Bahkan ironisnya, data Badan Pusat Statistik (BPS) melaporkan terjadi penurunan daya beli petani tanaman pangan sebesar 2 persen pada April 2016 dibandingkan sebulan sebelumnya, dan penurunan sebesar 3,44 persen dibandingkan April 2015.
Di tengah panen raya, petani tanaman pangan justru nombok.
Nilai Tukar Petani (NTP) tanaman pangan melorot di bawah 100, di level 98,68.
"Penurunan harga gabah yang drastis tidak direspons oleh penurunan harga beras secara signifikan," kata Kepala BPS Suryamin, di Jakarta, Senin (2/5/2016).

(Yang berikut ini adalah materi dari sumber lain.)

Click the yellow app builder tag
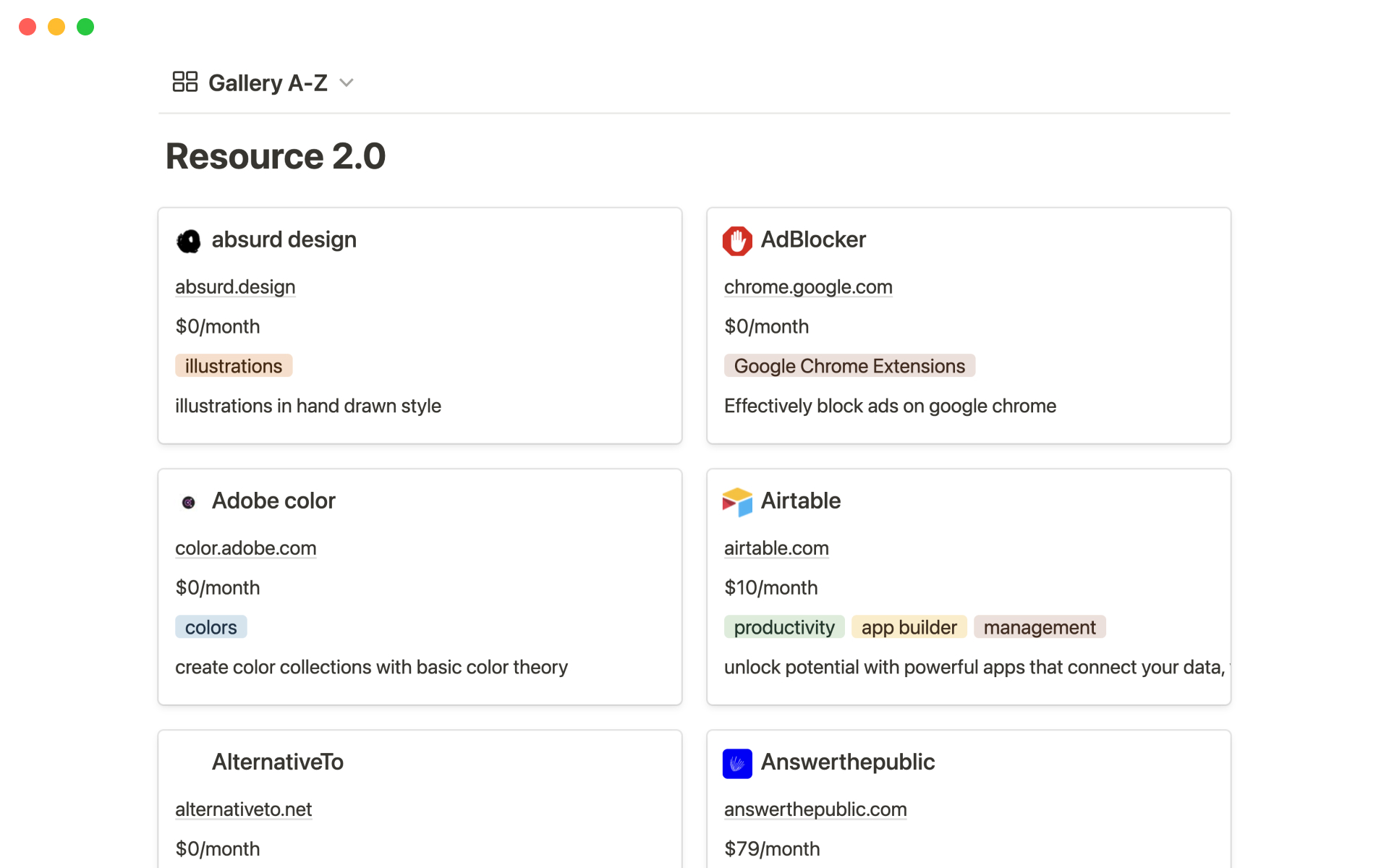 click(909, 627)
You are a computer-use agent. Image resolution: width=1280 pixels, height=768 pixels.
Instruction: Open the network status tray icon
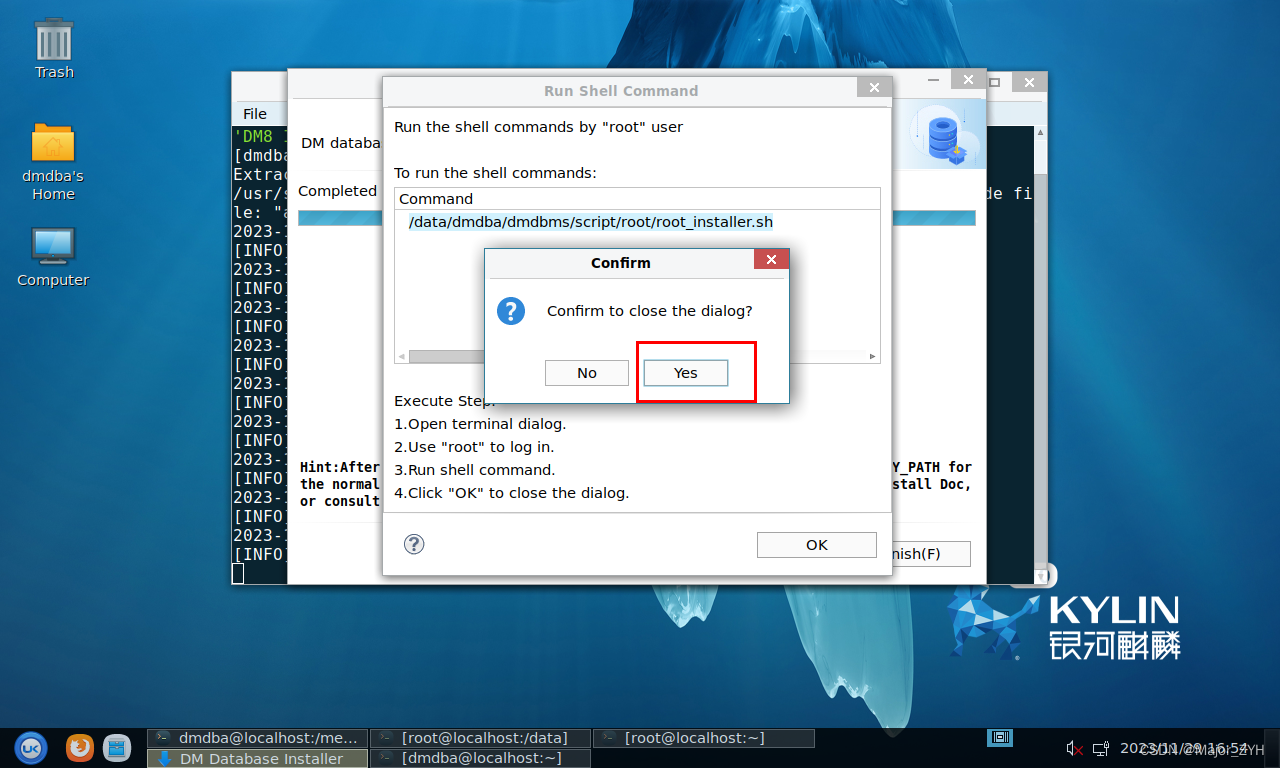pyautogui.click(x=1101, y=748)
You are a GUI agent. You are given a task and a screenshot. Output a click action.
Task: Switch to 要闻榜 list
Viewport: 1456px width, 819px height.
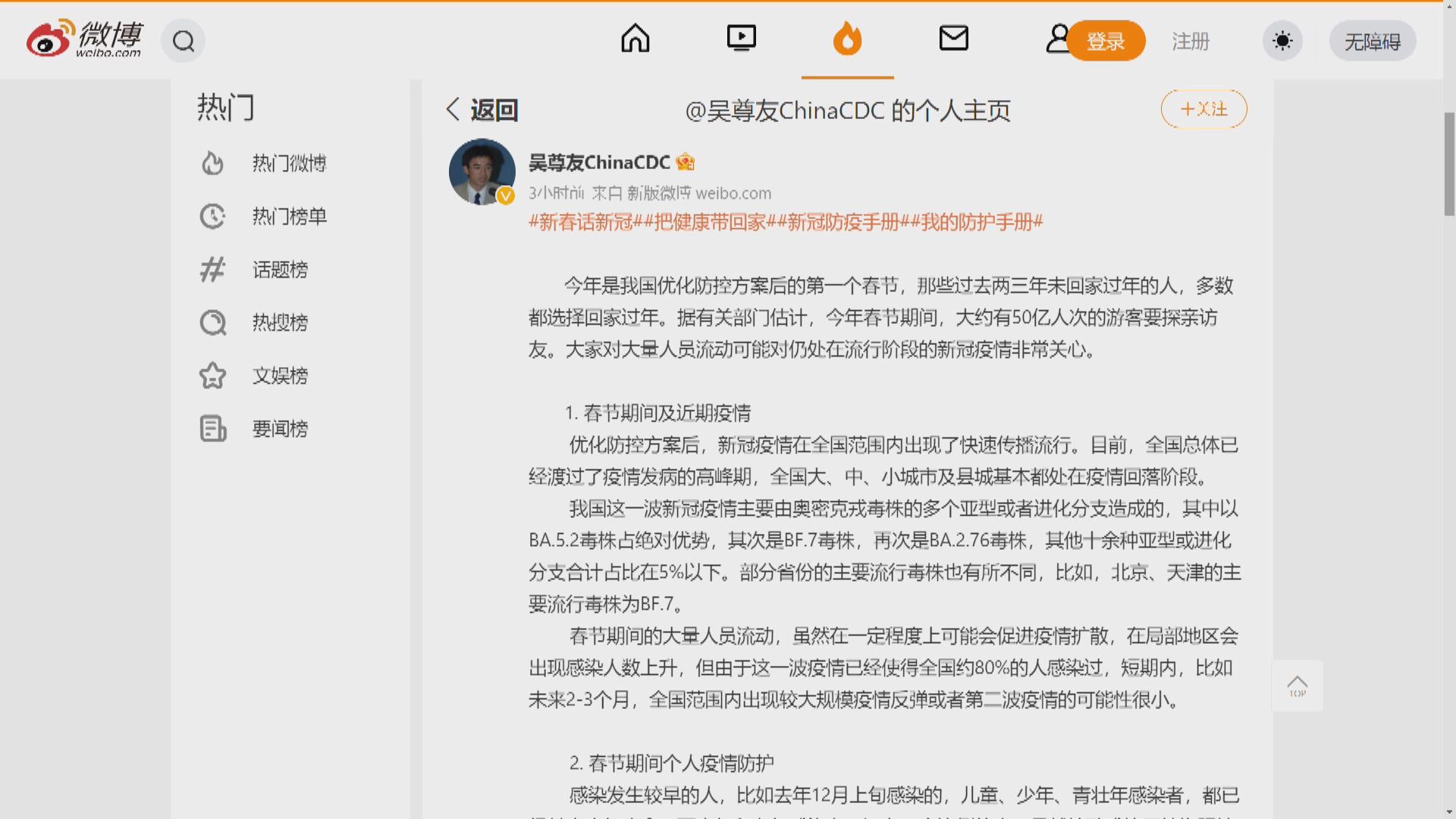click(x=280, y=428)
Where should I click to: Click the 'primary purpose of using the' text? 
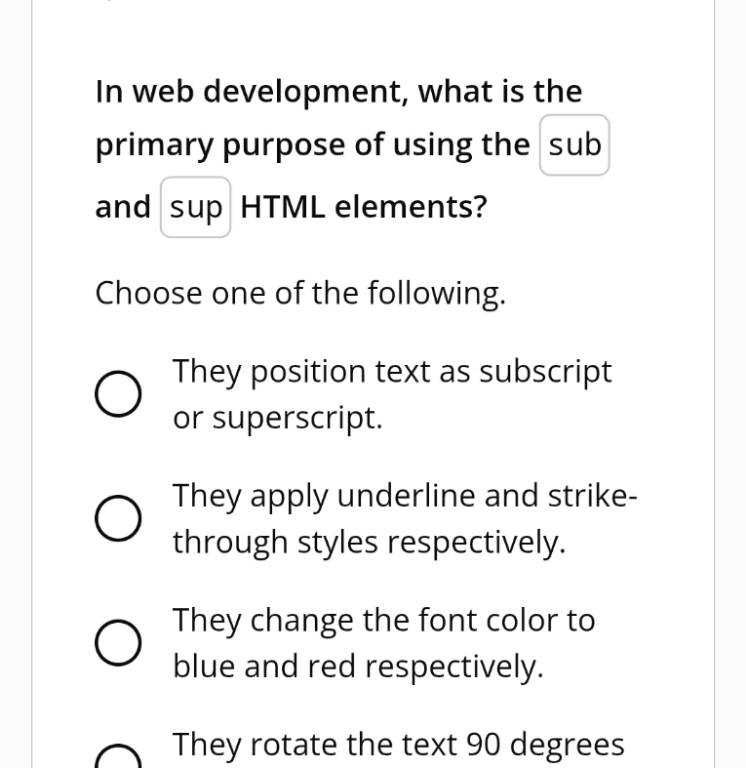coord(313,145)
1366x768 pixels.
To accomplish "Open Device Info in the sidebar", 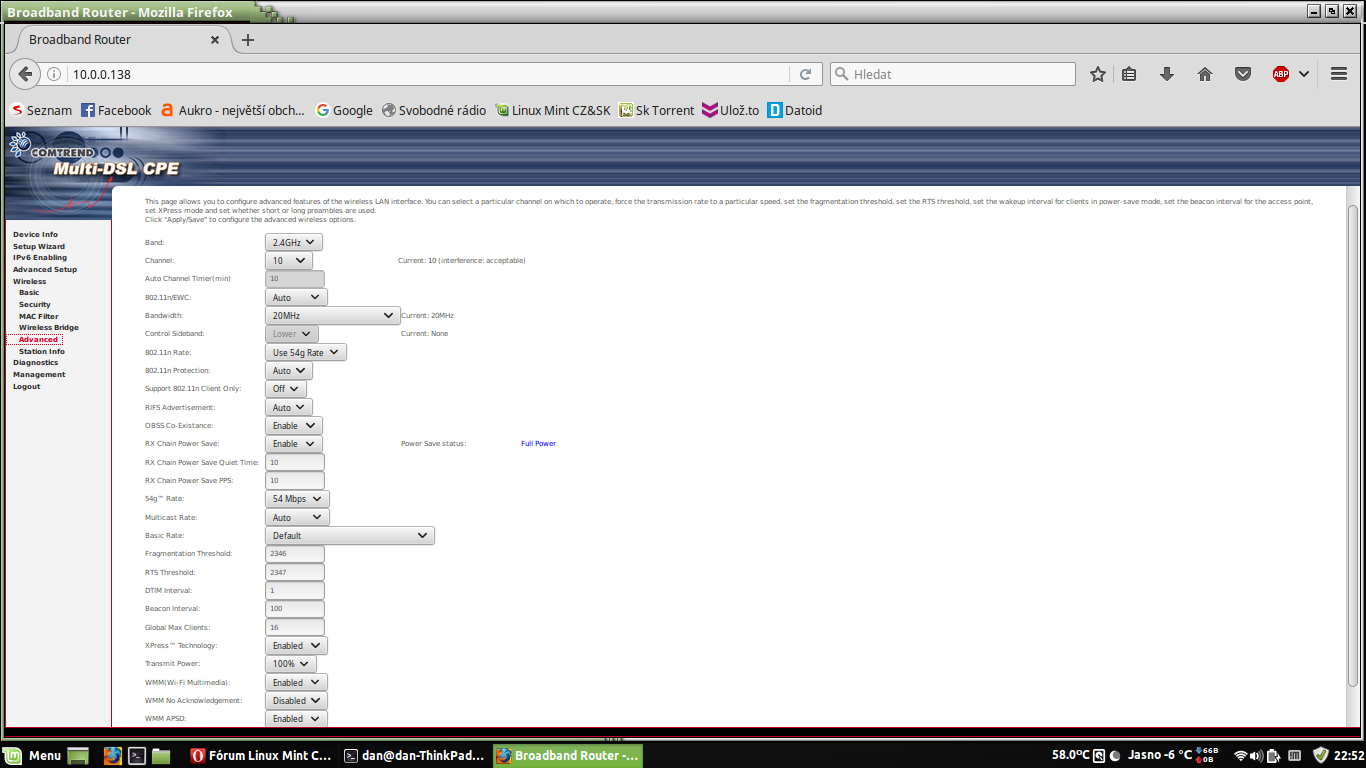I will tap(35, 235).
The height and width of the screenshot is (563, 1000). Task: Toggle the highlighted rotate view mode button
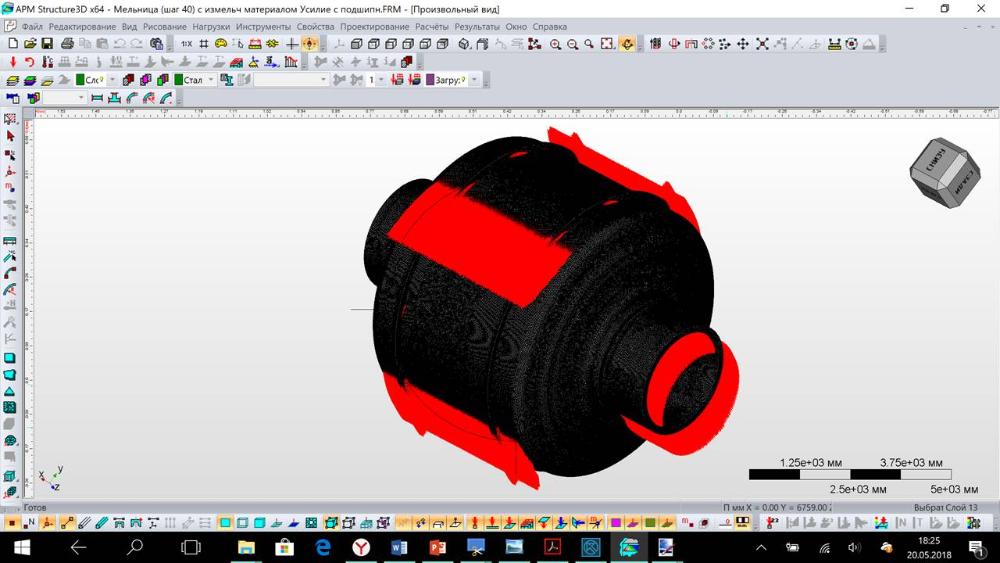click(627, 44)
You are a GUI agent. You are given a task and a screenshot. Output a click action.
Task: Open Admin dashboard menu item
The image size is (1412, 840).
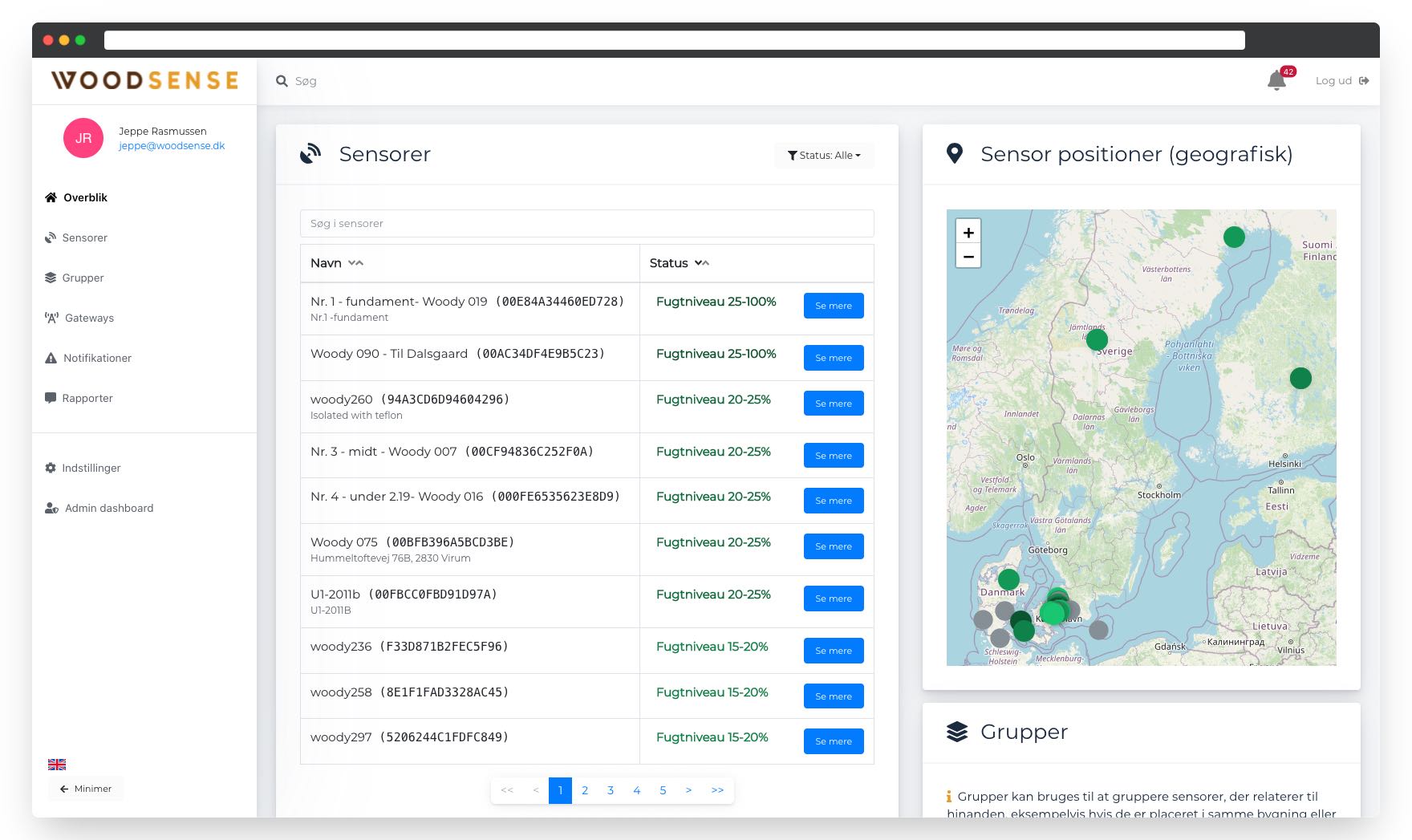click(x=108, y=509)
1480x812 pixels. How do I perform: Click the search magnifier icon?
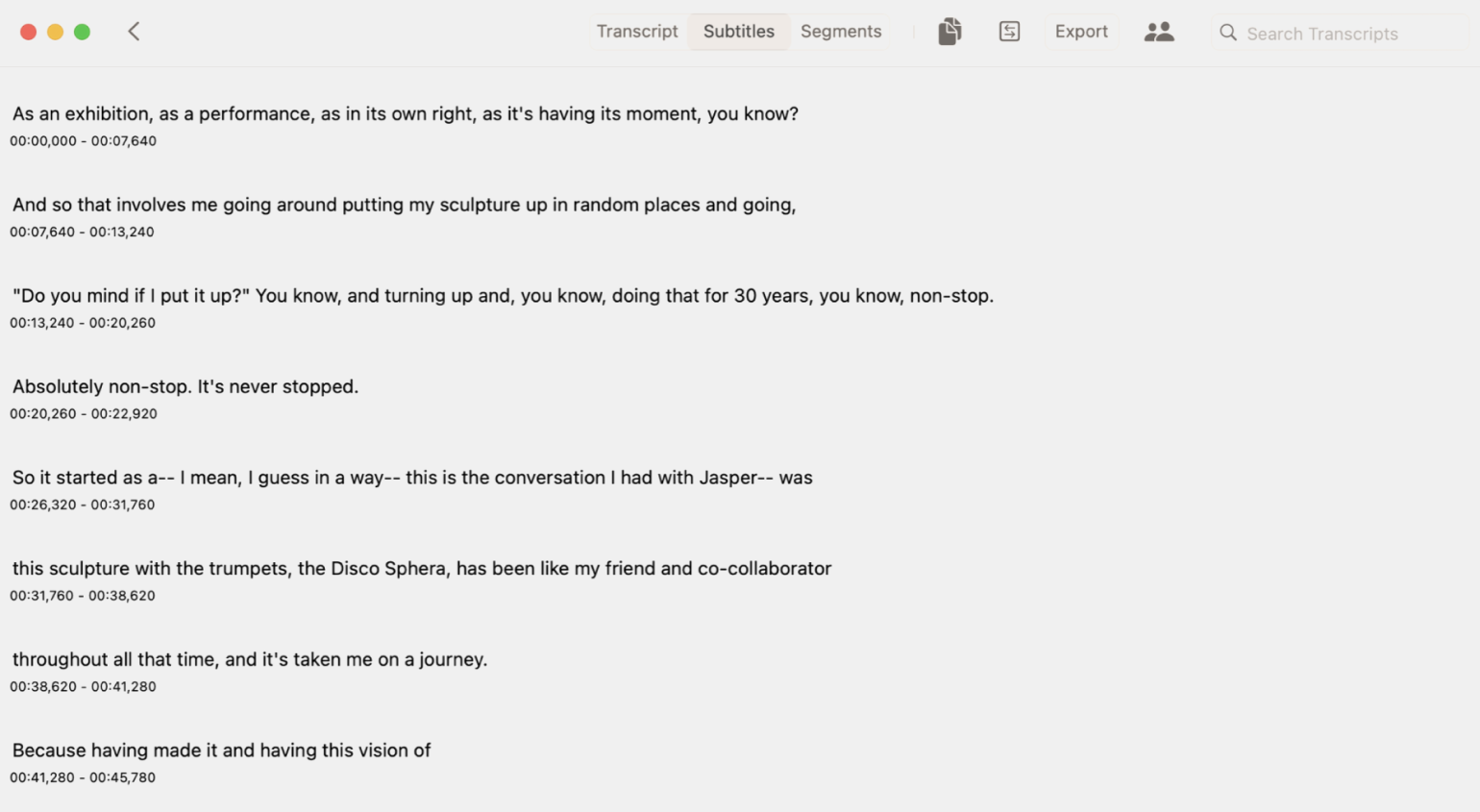tap(1228, 33)
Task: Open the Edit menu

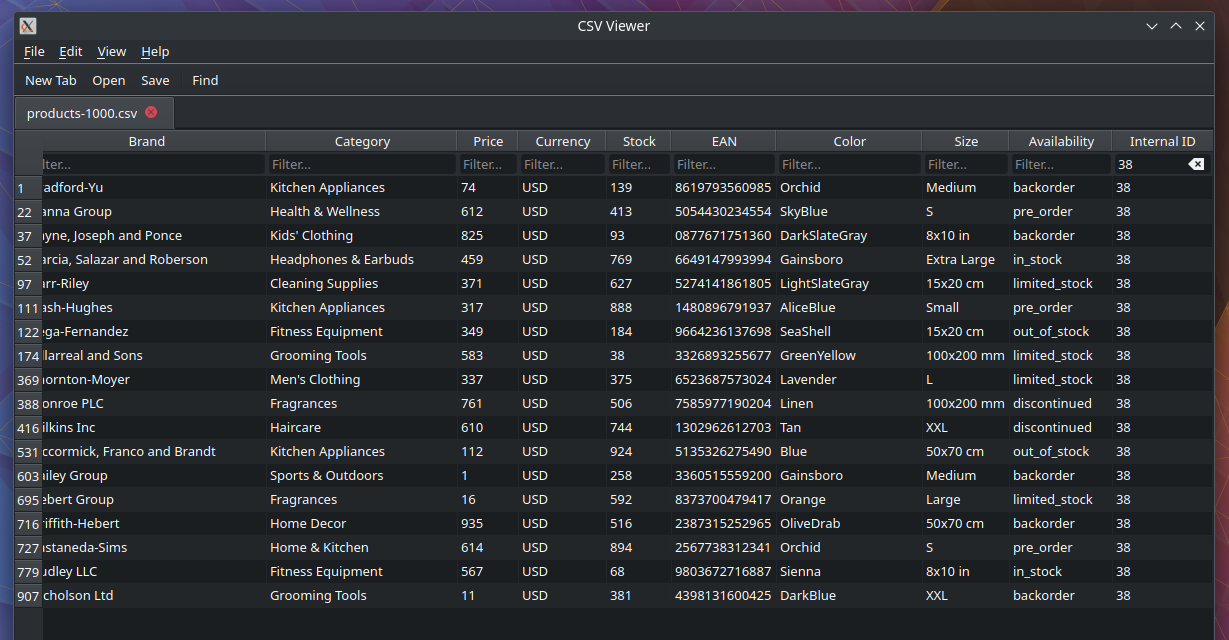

Akibatnya, indeks harga yang dibeli petani lebih besar dibandingkan dengan yang diterima.
Di sisi lain, kata Suryamin, penurunan harga beras yang harusnya signifikan karena panen raya juga tidak dinikmati oleh konsumen.
Padahal sejak Februari lalu, harga gabah sudah turun banyak.
Rata-rata harga gabah Maret 2016 sudah turun 9,76 persen dibandingkan Februari.
Sedangkan pada April 2016, rata-rata harga gabah turun 9,36 persen dibandingkan Maret.
"Harga gabah sudah dua kali turun, yaitu 9,76 persen dan turun lagi 9,36 persen," kata dia.
Akan tetapi, nyatanya penurunan harga gabah Maret tidak direspons penurunan harga beras secara signifikan pada April 2016.
Pada April 2016, harga beras di tingkat penggilingan hanya turun 5,14 persen.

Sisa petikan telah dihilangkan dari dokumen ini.